Though her heavy accent and sharp manner of speaking made it difficult to always understand her (she is provided with interprete­rs but only rarely uses them), Teng appeared to be weaving a complex, wide-ranging conspiracy against her involving civilians and Toronto Police both.

She accused her former landlords, a neighbour in the Scarboroug­h area where she and Huang rented a basement flat, and the first officer on the scene of “contaminat­ing” the scene by “touching” the body.

She seemed to be alleging that the landlords and the neighbour concocted a story about her claiming that her husband had died from a heart attack because they all collective­ly had something to hide — their touching of her husband’s body.

The jury has heard that Huang’s body was spotted by the landlords and neighbour in a storage room of the basement.

Experts have testified that Huang was rendered disabled or unconsciou­s by blunt force blows to the head or by the forced injection of a sedative, then bound at the wrists and ankles, before being strangled, likely with green twine that was found loosely around his neck.

“Four of them contaminat­ed it,” she told the jurors at one point. “Touch body, contaminat­e it!”

At another point, she suggested that the police officer “move body…not easy for her {meaning herself }, is middle-age male body.”

She also suggested the male landlord may have moved the body, crying,

“They have secret to hide, reason to lie. (The male landlord) lied for touching the body! How this body in storeroom? How?”

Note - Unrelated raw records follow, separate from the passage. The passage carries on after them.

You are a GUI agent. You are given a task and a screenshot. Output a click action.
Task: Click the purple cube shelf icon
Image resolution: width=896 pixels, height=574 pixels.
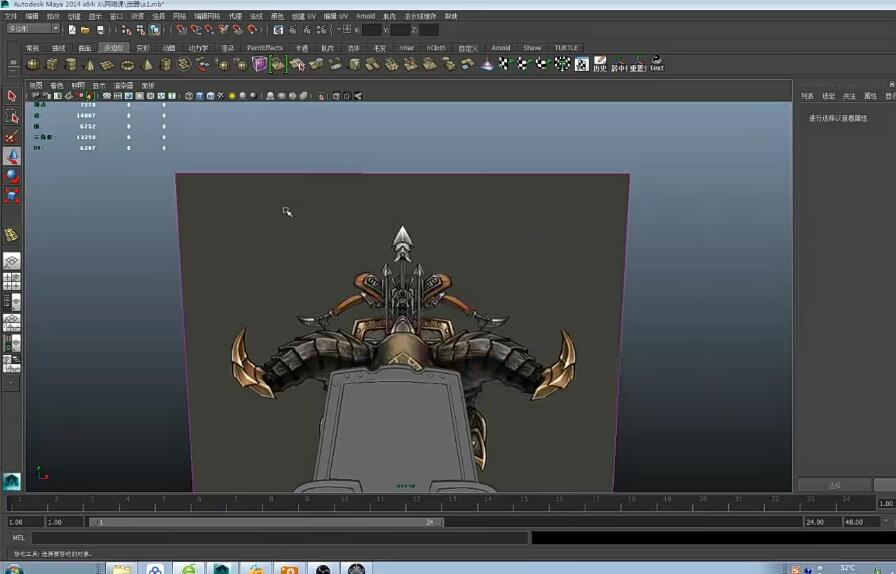point(260,64)
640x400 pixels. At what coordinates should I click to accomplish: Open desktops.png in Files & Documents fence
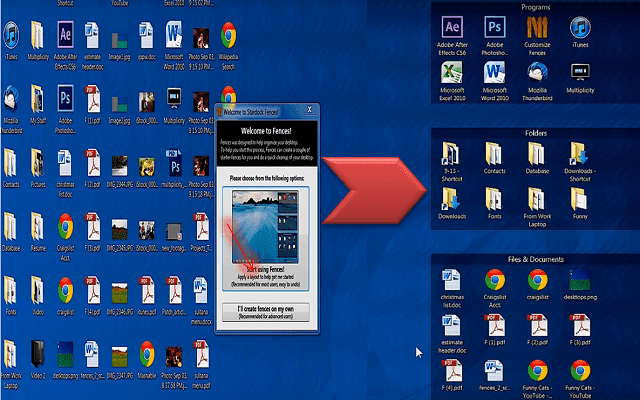point(580,281)
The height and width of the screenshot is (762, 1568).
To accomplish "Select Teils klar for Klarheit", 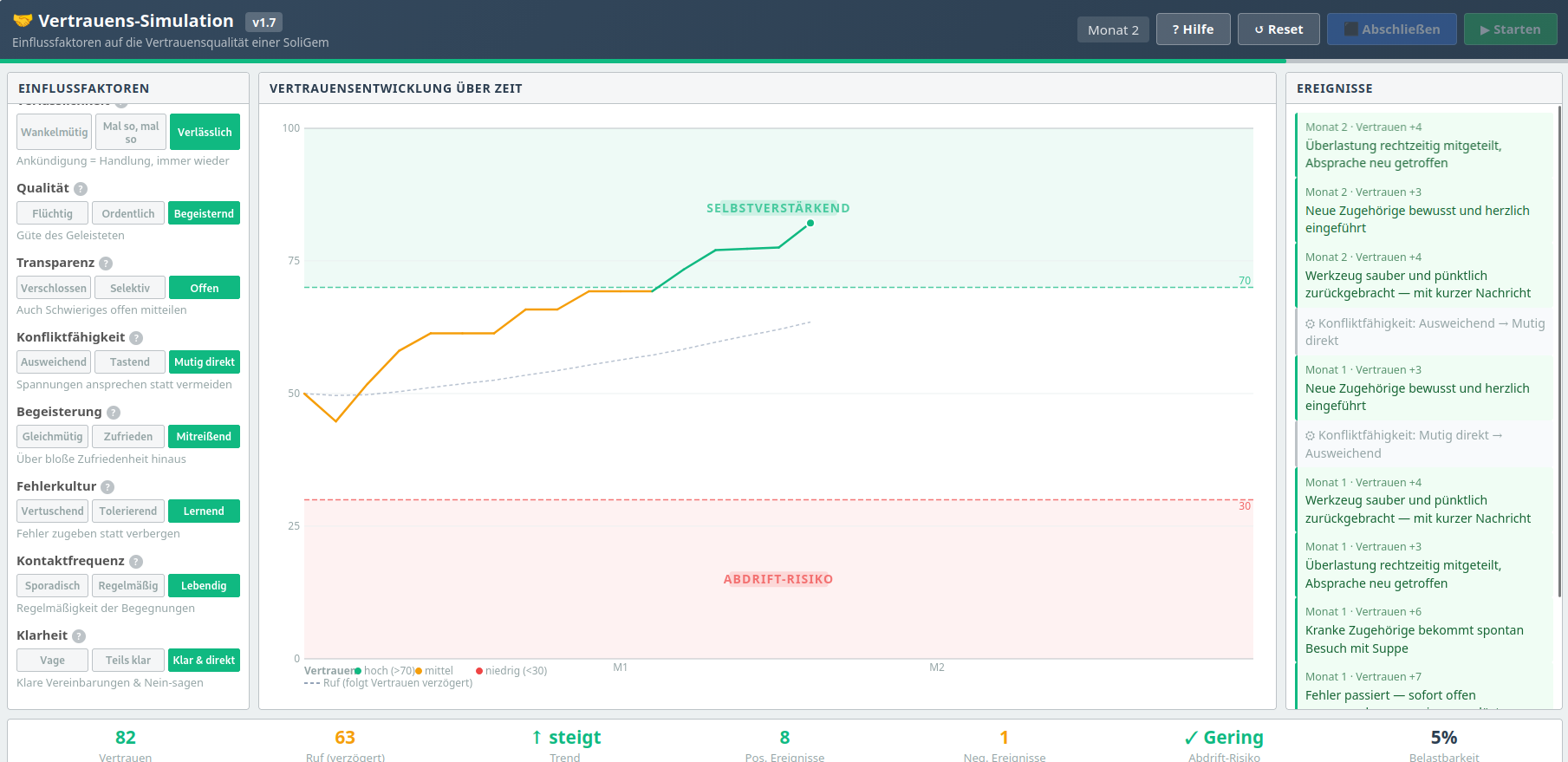I will (128, 661).
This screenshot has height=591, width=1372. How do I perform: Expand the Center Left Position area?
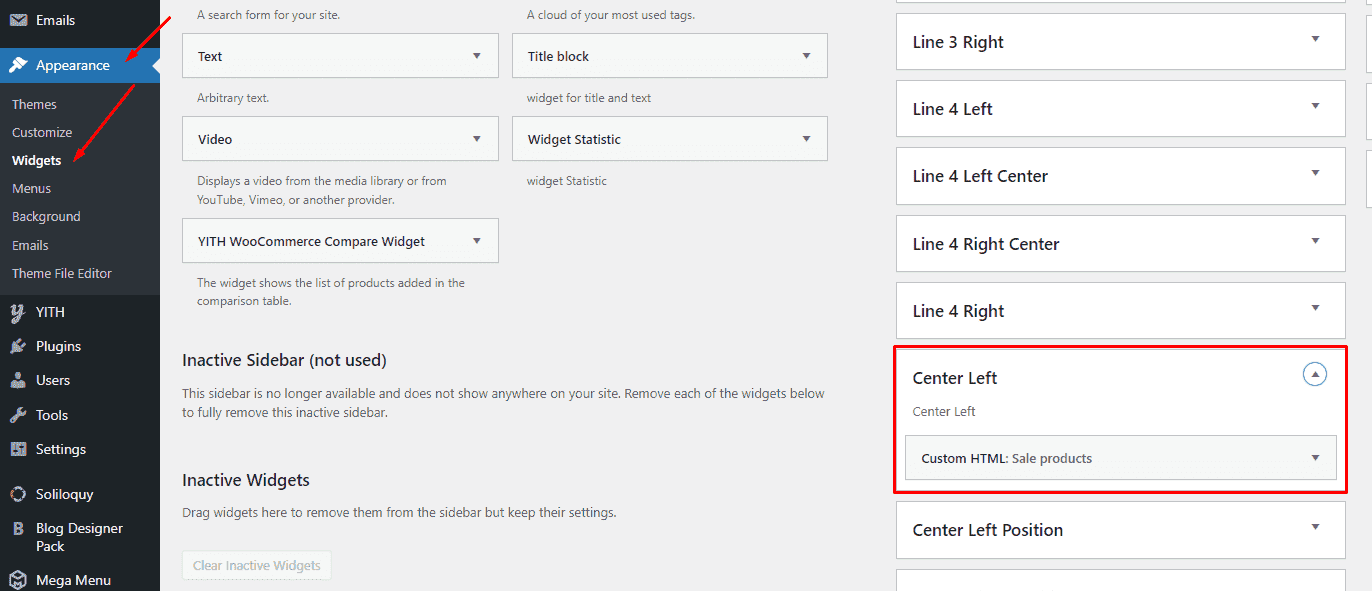1315,527
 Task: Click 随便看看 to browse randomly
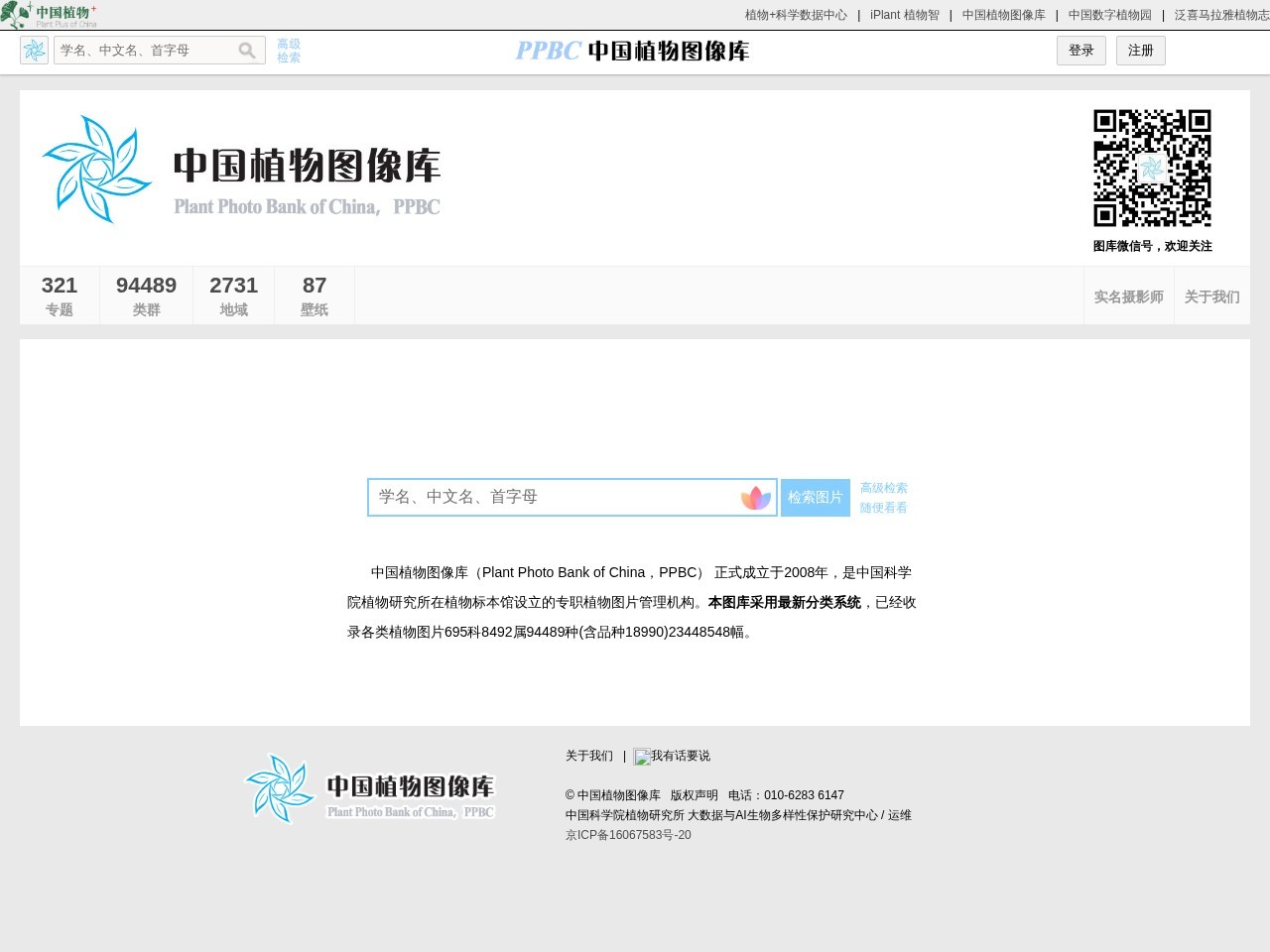pyautogui.click(x=883, y=508)
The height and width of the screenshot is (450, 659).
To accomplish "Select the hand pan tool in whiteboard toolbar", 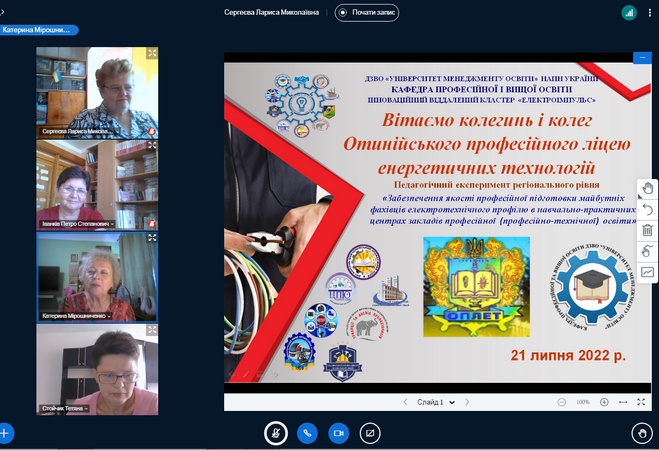I will 647,188.
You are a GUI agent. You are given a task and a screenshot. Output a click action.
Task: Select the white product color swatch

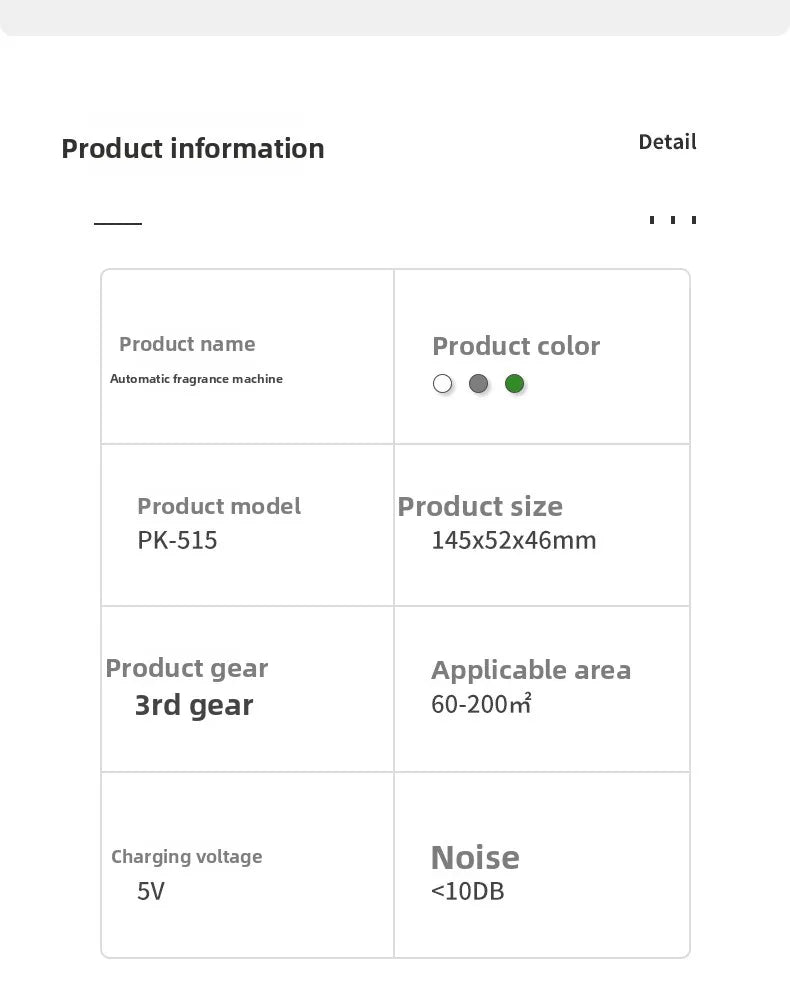pos(443,384)
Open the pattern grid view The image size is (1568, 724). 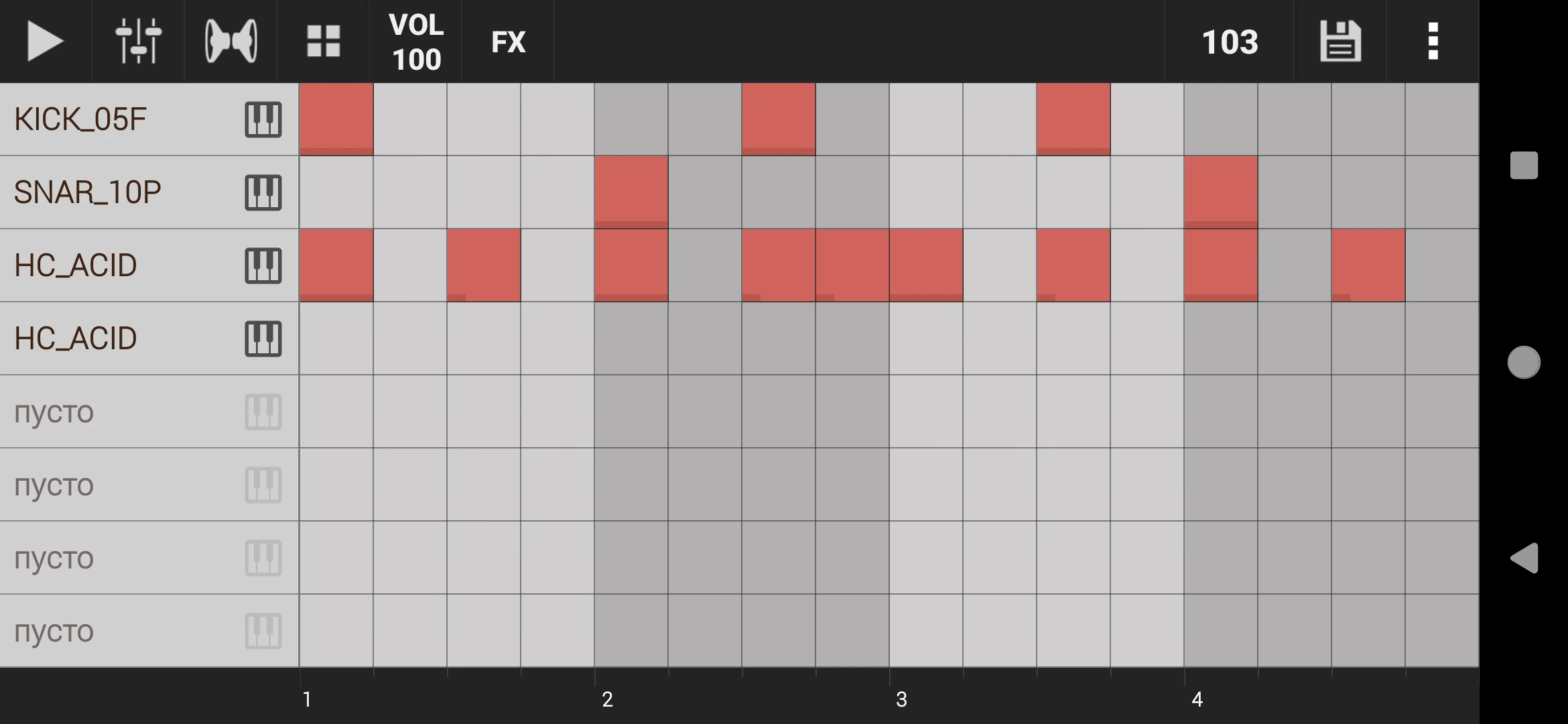323,42
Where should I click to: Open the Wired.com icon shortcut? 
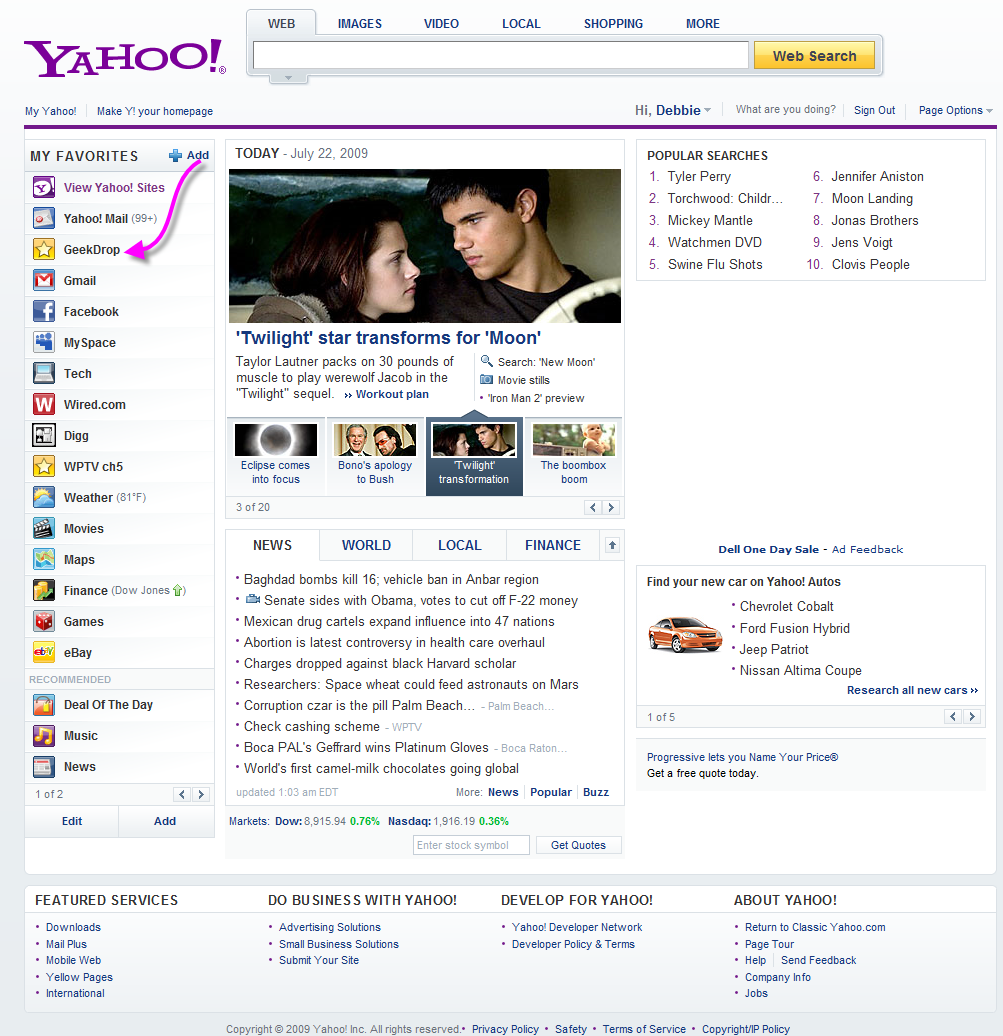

On yet another occasion, Teng asked, “Is it possible to say somebody else move body there (to the storage closet)? Not me,” she said.

“Is it possible another person just drag the body to there?”

These somewhat circuitous suggestion­s of others colluding against her — at one point, with a great flourish, she said the story was like a big “highway, with many roads inside village” — firmed up with a direct statement of her innocence.

“Ms. Teng has no purpose for killing,” she said flatly. “She didn’t do; I didn’t do.”

She then told the jurors that just as other parts of the prosecutio­n theory of the crime didn’t work in her view, neither did “the killing part” of the Crown theory.

“Crown theory,” she said, “is, first, two blows, then strangle, in the middle a drug injection.”

She acted out both the blows and the strangulat­ion, then asked, “So how could I do the blow? What kind of tool? How? No! That’s a doubt.

“Binding wrists, and ankles, then neck strangling,” she said, adding, “First-degree murder of killing part does not work.”

Throughout, she jabbed the air with her pen, acted out various things, with extraordin­ary body English — now leaning in at the podium, then rocking back on her heels, arms flailing, ringlets tossing.

“Crown theory many gaps,” she concluded.

“And inconsiste­ncies and many lies. L-I-E-S.”

She seemed oblivious to the nonchalant, if not downright crisp, manner in which she spoke about the dead body that was inarguably her late husband and was inarguably discovered in her apartment.

Even if she is as innocent as a lamb and the body fell from the sky and just landed in her storage locker, her bad luck, one might have hoped for a kind word for the deceased.

But, as Teng herself would put it, “No!”

THEY HAVE SECRET TO HIDE, REASON TO LIE. (THE MALE LANDLORD) LIED FOR TOUCHING THE BODY! HOW THIS BODY IN STOREROOM? HOW?